His father, Loïc Féry, is another important figure, though in a more behind-the-scenes way. Public profiles describe him as a businessman and former owner of French club Lorient, which puts him in a world where performance, pressure, and big decisions are nothing new. Tennis fans may focus on the box, but family support in a run like this is often about the unseen stuff, like travel, scheduling, belief, and the simple fact of having people who keep the emotional floor from dropping out. In a sport as lonely as tennis, that counts for more than people admit.
Beyond the headline names, Fery’s wider support system also includes the LTA’s Pro Scholarship Programme, which has backed his development. One report also pointed to LTA men’s national coach Alex Ward as part of the broader support picture during his rise. Those are the kinds of people who help a player turn promising weeks into repeatable progress. The box may look small during a match, but the network behind it is bigger than it seems. That is usually how these breakthroughs happen.

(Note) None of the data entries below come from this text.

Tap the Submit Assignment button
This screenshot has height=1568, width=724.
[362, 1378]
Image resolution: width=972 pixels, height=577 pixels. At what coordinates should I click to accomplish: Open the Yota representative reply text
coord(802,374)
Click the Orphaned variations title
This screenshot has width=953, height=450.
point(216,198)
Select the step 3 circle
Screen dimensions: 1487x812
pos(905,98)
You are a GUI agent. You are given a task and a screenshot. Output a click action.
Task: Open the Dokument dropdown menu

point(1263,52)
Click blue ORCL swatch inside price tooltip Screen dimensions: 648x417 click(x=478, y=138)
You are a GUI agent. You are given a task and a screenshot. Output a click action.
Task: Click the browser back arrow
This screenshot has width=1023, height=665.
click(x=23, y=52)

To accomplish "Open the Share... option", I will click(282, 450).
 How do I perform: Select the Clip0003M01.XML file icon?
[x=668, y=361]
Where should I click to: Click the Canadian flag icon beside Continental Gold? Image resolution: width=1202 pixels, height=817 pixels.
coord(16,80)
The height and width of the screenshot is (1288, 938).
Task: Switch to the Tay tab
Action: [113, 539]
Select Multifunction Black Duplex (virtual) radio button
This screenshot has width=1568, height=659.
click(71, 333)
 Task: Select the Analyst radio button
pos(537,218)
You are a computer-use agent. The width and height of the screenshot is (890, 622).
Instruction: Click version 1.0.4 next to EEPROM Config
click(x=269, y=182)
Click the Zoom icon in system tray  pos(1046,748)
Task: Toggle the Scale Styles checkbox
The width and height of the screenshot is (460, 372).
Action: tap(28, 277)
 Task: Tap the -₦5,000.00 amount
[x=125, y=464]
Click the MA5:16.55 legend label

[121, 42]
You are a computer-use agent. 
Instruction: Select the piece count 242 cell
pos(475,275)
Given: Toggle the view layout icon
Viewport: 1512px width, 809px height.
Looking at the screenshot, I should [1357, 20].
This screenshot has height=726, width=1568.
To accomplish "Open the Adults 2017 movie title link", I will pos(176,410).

How Arthur Fery’s Team Helped Turn a Wimbledon Wild Card Into a Quarterfinalist
Fery’s Wimbledon story has been dramatic, but it has also been carefully built. The coaching voices around him seem to have kept the message simple. And that is to survive the chaos, trust the game, and keep leaning into the patterns that work. That approach mattered when he was pushed deep by Otto Virtanen, then dragged into the kind of long, emotional battles that can swallow a player whole. Instead, Fery kept finding the bigger points. That usually starts with good preparation, and it ends with belief.
The result is a wild card who now looks like he belongs in the second week, not just passing through it. His team has helped turn him from a feel-good British story into a genuine contender, and that is the real reason his box deserves attention. The breakthroughs are never just about talent. They are about the people who keep the talent pointed in the right direction.
Arthur Fery’s next match will ask another hard question of him, because quarterfinal tennis does not care about the backstory. It cares about legs, serves, nerves, and whether a player can keep making the right choice under pressure. But if Fery’s box stays calm and his team keeps feeding him the same steady script, he has already shown enough to believe this run is not done yet. Wimbledon has given him the stage. His people have given him the tools.